▸ INSTRUCTION A:
Using the Shark subsets tutorial, decide whether each statement agrees with it. Answer yes or no, and quote the words that decide it. (i) The data classes are designed to generate subsets at the level of single points. (ii) Acquiring a subset shares only references to the batches. (iii) The call rangeSubset(dataset, end) gives batches 0 through end-1.
▸ INSTRUCTION B:
Carry the Shark subsets tutorial forward from the point where it stops.

*** TEXT BLOCK Section Begins ***

Creating and Using Subsets of Data
==================================


A common operation with datasets is the creation of specific subsets.
There are different types of subsets, and thus Shark offers a wide
variety of functions and objects for handling subsets.

At this point recall that in Shark offers the data containers
:doxy:`Data`, :doxy:`UnlabeledData`, and :doxy:`LabeledData`. Most of
the functionalities presented in the following refer to all of these
containers. If you are not familiar with Shark data containers then you
way want to work through the tutorial :doc:`Data tutorial <datasets>`
first.


Basics of Subset Generation
-----------------------------------

**The data classes are designed to generate subsets
at the level of batches** and not at the level of single points.
This concept is outlined in the tutorial :doc:`Data tutorial <datasets>`.
Thus for most types of subsets the points inside the set need to be
reordered across the batch structure.

After that, acquisition of subsets is easy and inexpensive in terms of
memory and runtime, as only references to the batches are shared across
the datasets. This is one of the core features of Shark's data containers.
It can save the day, e.g., when performing 10-fold cross-validation.

We start by including the data set header::


	#include <shark/Data/Dataset.h>
	using namespace shark;
	

The following basic functions acquire subsets::


		LabeledData<I,L> dataset;             // our dataset
	
		// create an indexed subset of batches
		std::vector<std::size_t> indices;     // indices of the batches to be contained in the subset
		LabeledData<I,L> subset = indexedSubset(dataset, indices);
	
		// if also the complement of the set is needed, the call is:
		LabeledData<I,L> complement;
		dataset.indexedSubset(indices, subset, complement);
	
		// create subsets from ranges of batches
		LabeledData<I,L> range1 = rangeSubset(dataset, start, end);   // contains batches start,...,end-1
		LabeledData<I,L> range2 = rangeSubset(dataset, end);          // contains batches 0,...,end-1
	

The functions of course also work with :doxy:`Data` and
:doxy:`UnlabeledData` objects.

*** TEXT BLOCK Section Ends ***
*** PROVIDED MATERIAL Section Begins ***

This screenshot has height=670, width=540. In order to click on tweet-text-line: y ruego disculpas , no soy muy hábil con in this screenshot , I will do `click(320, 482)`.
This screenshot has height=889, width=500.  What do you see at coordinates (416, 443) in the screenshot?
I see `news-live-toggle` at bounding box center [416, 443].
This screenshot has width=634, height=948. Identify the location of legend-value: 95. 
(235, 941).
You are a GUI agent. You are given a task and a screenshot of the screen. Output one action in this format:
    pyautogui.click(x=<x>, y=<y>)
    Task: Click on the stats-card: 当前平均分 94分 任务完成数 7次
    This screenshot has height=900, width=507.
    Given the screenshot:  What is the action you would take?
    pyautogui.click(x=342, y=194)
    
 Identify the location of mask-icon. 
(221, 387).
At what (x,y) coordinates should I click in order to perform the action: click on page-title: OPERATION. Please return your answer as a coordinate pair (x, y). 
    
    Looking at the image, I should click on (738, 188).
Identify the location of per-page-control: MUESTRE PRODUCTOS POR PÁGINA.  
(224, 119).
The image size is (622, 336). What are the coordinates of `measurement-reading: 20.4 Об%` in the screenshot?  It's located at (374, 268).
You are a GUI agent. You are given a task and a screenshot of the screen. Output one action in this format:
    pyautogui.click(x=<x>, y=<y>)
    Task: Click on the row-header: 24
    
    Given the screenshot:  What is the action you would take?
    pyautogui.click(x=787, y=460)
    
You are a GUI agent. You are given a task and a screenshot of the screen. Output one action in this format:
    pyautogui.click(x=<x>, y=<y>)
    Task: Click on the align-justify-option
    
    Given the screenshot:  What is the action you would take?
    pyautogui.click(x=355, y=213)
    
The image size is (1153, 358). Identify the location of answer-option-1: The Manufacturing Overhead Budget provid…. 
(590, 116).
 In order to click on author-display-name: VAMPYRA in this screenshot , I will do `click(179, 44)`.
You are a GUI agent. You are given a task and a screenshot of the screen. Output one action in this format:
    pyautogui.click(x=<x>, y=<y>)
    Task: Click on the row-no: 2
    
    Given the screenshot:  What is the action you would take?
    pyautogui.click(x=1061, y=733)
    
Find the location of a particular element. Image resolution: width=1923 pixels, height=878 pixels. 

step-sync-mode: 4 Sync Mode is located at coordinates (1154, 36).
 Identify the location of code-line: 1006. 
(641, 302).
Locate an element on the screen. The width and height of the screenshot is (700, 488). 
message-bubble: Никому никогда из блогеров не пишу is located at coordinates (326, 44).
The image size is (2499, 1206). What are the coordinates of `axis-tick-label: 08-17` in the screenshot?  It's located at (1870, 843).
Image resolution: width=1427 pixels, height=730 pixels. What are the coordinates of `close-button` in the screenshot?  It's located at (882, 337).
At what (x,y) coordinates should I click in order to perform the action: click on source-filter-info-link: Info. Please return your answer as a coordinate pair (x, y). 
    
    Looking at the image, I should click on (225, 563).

*** PROVIDED MATERIAL Section Ends ***

▸ ANSWER BOX A:
(i) No: "and not at the level of single points."
(ii) Yes: "only references to the batches are shared across the datasets."
(iii) Yes: "contains batches 0,...,end-1"

▸ ANSWER BOX B:
Splitting
----------------------------

Splitting is a special type of subset generation where one part of the
dataset is removed from the dataset and returned as a new one. We use
this most often in the generation of training and test sets. There are
two types of splits: The first one is splitting at the level of batches,
we call this operation splicing::


		LabeledData<I,L> remaining_batches = dataset.splice(k);
	

After this call dataset contains the batches [0,...,k-1] and the
remaining part starting from element k is returned as a new dataset.
This is obviously most useful if we already know the batch structure
of the data object.

The second type of splitting is on the level of elements, for example
when the first *k* elements of a file make up the training set, we can
write::


		LabeledData<I,L> remaining_elements = splitAtElement(dataset, k);
	

The semantics are the same as in splice, however if k happens to be in
the middle of a batch, it is split into two parts before applying the
splicing operation.


Cross-Validation
----------------------------

Cross-Validation uses a number of training and validation subsets called
folds. Typically, the data is distributed evenly across the validation
subsets. The training subsets are then constructed as the complements of
the validation sets. A model is trained and validated systematically on
all splits and the mean performance is the cross-validation performance.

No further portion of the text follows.